Work request = Below are the entries; give again exactly the lines from the one mentioning "The height and width of the screenshot is (564, 283)." through the one mentioning "Tap the battery", inclusive.
────────────────────────────────────────
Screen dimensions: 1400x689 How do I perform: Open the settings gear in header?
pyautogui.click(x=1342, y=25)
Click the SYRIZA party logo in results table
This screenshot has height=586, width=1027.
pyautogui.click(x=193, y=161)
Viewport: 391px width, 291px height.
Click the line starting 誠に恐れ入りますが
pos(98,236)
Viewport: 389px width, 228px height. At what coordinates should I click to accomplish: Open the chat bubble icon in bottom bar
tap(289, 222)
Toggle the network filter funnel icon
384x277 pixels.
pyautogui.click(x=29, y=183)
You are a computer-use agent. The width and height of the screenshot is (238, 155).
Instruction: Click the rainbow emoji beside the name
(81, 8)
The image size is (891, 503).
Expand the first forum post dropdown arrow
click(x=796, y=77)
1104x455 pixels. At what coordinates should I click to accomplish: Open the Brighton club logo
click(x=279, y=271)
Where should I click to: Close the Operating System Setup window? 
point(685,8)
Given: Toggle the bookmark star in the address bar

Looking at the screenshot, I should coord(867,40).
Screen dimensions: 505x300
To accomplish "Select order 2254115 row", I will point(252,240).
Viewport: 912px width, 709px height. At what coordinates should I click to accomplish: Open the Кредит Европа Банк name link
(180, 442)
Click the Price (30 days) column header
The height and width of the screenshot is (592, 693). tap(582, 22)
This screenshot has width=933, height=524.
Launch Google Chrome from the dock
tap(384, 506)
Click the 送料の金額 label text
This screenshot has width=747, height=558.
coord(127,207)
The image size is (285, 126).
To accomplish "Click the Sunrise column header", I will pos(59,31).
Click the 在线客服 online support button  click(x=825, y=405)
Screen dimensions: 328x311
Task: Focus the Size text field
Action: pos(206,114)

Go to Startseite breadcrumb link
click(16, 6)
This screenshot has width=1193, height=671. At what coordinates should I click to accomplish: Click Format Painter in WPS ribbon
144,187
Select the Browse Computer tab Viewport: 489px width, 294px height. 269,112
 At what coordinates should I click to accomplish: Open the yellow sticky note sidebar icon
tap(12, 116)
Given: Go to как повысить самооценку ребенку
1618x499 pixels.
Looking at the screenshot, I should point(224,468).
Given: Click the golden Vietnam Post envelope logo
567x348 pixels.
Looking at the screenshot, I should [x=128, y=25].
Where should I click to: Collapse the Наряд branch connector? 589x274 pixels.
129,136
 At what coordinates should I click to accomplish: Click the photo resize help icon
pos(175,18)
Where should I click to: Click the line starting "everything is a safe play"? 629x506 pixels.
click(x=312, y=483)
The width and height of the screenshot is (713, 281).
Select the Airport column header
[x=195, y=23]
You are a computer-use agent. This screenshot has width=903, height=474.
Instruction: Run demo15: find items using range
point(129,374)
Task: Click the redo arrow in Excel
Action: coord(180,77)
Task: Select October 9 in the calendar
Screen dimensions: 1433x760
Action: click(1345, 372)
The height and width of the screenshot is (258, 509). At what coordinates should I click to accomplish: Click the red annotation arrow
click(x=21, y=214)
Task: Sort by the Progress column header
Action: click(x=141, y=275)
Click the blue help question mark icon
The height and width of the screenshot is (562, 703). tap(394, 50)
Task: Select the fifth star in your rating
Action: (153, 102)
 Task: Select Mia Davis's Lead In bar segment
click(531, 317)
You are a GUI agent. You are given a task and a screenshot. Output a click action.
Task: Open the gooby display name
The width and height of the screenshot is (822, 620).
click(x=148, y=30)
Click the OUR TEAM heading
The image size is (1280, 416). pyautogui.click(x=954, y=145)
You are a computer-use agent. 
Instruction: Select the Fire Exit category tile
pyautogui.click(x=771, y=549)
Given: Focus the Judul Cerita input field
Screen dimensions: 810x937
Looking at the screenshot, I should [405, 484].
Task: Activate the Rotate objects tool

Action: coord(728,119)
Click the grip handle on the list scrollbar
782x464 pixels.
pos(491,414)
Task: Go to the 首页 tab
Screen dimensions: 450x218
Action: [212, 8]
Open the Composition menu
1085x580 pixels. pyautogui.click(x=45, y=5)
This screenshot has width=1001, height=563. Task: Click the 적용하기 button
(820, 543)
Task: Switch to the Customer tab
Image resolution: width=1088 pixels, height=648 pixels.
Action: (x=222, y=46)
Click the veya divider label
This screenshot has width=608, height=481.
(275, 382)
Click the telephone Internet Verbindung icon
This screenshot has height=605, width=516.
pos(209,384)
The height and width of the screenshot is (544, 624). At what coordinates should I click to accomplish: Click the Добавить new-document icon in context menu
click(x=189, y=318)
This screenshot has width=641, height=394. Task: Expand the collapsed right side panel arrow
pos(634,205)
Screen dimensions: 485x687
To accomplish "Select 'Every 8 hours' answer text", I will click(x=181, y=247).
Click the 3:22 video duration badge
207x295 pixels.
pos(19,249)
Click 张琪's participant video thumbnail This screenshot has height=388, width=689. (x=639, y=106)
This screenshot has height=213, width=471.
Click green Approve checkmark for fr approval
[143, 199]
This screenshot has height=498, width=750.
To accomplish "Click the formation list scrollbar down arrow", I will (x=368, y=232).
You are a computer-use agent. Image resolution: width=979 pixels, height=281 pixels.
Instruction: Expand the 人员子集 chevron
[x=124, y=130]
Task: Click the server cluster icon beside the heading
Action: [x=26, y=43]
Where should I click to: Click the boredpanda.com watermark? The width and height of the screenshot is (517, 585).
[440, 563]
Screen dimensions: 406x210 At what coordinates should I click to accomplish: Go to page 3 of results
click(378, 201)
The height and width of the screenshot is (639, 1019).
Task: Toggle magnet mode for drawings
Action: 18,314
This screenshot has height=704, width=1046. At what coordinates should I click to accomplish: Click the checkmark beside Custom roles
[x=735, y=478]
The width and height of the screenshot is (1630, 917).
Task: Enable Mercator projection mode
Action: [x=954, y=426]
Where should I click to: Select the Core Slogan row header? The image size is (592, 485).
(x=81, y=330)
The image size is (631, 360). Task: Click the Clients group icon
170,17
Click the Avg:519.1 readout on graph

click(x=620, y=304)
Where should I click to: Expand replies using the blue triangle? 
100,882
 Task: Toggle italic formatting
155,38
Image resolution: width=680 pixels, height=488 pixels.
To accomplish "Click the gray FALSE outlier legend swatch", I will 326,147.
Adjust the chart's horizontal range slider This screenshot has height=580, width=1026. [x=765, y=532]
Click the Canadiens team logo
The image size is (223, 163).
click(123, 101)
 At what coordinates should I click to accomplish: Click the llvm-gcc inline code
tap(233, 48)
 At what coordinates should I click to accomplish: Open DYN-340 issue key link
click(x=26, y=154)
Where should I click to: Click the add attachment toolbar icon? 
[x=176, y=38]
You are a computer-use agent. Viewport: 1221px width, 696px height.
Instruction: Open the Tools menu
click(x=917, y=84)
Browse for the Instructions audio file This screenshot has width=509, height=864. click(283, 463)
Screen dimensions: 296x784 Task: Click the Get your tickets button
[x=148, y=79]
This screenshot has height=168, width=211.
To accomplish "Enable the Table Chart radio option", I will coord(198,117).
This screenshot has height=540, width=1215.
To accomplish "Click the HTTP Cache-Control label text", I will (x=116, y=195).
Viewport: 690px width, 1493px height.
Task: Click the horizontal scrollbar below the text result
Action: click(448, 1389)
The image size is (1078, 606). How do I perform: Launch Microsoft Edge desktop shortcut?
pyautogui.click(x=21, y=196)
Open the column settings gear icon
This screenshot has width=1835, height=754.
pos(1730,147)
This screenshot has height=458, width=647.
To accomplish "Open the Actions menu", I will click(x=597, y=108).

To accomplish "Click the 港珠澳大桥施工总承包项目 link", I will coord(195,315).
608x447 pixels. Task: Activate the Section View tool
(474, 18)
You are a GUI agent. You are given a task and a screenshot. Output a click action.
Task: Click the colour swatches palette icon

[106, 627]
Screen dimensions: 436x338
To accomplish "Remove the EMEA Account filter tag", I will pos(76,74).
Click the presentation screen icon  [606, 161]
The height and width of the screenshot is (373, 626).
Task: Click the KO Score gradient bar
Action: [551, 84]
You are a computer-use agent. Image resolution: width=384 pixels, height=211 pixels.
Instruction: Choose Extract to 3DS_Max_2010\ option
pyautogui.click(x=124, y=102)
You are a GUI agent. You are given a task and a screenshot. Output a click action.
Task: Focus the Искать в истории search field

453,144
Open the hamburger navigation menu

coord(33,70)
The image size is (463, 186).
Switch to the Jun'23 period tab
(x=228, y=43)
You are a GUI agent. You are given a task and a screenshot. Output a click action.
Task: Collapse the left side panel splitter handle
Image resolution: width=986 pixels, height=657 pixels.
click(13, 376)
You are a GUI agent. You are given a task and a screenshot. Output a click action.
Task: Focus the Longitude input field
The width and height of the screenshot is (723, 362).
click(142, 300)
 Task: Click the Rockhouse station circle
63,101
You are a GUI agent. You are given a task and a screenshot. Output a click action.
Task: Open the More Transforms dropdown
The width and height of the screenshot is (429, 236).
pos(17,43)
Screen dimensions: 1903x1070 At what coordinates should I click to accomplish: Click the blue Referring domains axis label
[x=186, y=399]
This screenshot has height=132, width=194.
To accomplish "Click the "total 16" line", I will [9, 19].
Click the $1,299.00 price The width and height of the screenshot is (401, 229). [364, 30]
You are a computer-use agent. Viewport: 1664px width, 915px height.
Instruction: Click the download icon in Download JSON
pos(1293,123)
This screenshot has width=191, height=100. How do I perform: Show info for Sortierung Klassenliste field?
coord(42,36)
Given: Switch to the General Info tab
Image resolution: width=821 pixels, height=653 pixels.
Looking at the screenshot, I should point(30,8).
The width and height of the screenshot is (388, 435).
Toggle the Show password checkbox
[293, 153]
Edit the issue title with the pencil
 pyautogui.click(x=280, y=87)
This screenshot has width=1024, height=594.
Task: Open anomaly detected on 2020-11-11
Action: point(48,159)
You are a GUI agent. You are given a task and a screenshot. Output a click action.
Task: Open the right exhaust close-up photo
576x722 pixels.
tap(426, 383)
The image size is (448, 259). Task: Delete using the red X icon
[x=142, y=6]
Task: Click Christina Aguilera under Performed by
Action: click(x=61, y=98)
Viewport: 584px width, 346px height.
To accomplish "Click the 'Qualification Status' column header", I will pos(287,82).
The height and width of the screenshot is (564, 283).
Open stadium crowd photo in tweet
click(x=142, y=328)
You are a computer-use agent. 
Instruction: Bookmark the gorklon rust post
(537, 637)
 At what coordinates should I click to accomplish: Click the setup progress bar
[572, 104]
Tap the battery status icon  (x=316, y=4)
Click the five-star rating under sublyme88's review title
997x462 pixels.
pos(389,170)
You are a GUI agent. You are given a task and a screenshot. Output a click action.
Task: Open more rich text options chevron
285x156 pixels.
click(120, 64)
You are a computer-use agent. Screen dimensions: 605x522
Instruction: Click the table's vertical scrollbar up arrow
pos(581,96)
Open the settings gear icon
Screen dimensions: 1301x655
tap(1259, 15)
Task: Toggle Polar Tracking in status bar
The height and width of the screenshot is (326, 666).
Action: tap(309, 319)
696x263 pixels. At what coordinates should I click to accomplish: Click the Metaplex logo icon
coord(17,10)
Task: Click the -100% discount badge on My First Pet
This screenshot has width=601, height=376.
────────────────────────────────────────
Answer space =
The height and width of the screenshot is (564, 283).
Open stadium crowd photo in tweet
click(x=142, y=328)
You are a computer-use agent. 
Instruction: Bookmark the gorklon rust post
(537, 637)
 At what coordinates should I click to accomplish: Click the setup progress bar
[572, 104]
Tap the battery status icon  (x=316, y=4)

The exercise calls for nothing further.